Re: [RFC][PATCH] ns: Syscalls for better namespace sharing control.

Oren Laadan <orenl@xxxxxxxxxxxxxxx> · Wed, 03 Mar 2010 15:59:05 -0500

Daniel Lezcano wrote:
Eric W. Biederman wrote:
Pavel Emelyanov <xemul@xxxxxxxxxxxxx> writes:

Eric W. Biederman wrote:
Pavel Emelyanov <xemul@xxxxxxxxxxxxx> writes:

Thanks. What's the problem with setns?
joining a preexisting namespace is roughly the same problem as
unsharing a namespace.  We simply haven't figure out how to do it
safely for the pid and the uid namespaces.
The pid may change after this for sure. What problems do you know
about it? What if we try to allocate the same PID in a new space
or return -EBUSY? This will be a good starting point. If we manage
to fix it later this will not break the API at all.
Parentage.  The pid is the identity of a process and all kinds of things
make assumptions in all kinds of strange places.  I don't see how
waitpid can work if you change the pid.
Agree. But what if we enter a pid space, which is a subnamespace of a current
one? In that case parent will still see the task by its old pid. We can restrict
first version of entering with this rule as well and this restriction will not
block us in typical usecase (I mean enter a container from a host).
When I was thinking about pid namespaces and unshare last time.  The idea I came
to was we unshare of the pid namespace should only affect which pid namespace
your children are in.

I remember that do that there were a few cases where you would have to access
task->pid->pid_ns instead of task->nsproxy->pid_ns, but essentially it was pretty
simple.

glibc doesn't cope if you change someones pid.
OK, but what if we try to allocate the same pid returning -EBUSY on failure?
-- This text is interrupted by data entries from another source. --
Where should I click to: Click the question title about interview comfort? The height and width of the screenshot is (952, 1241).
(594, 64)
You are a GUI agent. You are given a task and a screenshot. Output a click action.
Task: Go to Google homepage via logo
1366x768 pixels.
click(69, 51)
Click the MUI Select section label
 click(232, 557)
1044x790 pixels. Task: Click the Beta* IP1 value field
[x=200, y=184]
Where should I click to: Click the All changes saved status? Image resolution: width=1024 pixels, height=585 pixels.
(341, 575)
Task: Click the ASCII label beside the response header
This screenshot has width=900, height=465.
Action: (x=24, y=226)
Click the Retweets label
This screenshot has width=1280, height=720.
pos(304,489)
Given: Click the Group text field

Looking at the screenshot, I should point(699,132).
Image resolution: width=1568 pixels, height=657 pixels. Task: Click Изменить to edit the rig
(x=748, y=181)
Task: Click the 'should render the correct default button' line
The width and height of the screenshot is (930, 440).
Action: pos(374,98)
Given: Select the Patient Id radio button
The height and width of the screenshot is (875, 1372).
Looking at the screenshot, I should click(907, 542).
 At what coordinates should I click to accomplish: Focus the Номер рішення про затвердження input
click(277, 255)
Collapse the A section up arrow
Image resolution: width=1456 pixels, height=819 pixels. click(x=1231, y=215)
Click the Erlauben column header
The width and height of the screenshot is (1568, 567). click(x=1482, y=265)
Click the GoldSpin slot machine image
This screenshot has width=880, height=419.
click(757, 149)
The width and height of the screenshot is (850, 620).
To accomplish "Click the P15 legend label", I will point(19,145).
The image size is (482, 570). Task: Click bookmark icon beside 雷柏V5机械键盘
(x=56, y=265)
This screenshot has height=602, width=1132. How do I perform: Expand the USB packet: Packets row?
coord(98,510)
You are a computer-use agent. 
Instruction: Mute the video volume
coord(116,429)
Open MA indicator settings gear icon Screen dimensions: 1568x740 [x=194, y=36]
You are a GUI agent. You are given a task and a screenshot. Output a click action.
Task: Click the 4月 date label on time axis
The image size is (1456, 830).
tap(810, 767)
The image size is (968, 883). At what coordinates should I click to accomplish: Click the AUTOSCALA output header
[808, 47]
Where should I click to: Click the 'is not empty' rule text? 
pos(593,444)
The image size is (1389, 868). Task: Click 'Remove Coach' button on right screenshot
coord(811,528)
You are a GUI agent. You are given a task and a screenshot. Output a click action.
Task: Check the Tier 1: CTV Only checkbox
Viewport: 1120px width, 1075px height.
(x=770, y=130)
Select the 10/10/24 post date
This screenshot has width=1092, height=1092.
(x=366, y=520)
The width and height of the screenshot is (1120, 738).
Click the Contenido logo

My aim is to provide even a restricted enter. For most of the cases this
should work and make our lives easier. So two restrictions currently:
a) enter a sub namespace
b) allocate the same pid as we have now

Hm? :)
Replacing struct pid is guaranteed to do all kinds of nasty things with
signal handling and the like, de_thread is nasty enough and you are talking
something worse.  So if we can change pid namespaces without changing
the pid I am for it.

I agree with all the points you and Pavel you talked about but I don't 
feel comfortable to have the current process to switch the pid namespace 
because of the process tree hierarchy (what will be the parent of the 
process when you enter the pid namespace for example). What is the 
difference with the sys_bindns or the sys_hijack, proposed a couple of 
years ago ?

I did a suggestion some weeks ago about a new syscall 'cloneat' where 
the child process becomes the child of the targeted process specified in 
the syscall. Maybe it would be interesting to replace the 'setns' by, or 
add, a 'cloneat' syscall with the file descriptor passed as parameter. 
The copy_process function shall not use the nsproxy of the caller but 
the one provided in the fd argument.

The newly created process becomes the child of the process where we 
retrieve the namespace with nsfd and this one have to 'waitpid' it, (the 
caller of 'cloneat' can not wait it). It's a bit similar with the 
CLONE_PARENT flag, except the creation order is inverted (the father 
creates for the child).

So when entering the container, we specify the pid 1 of the container 
which is usually a child reaper.

Does it make sense ?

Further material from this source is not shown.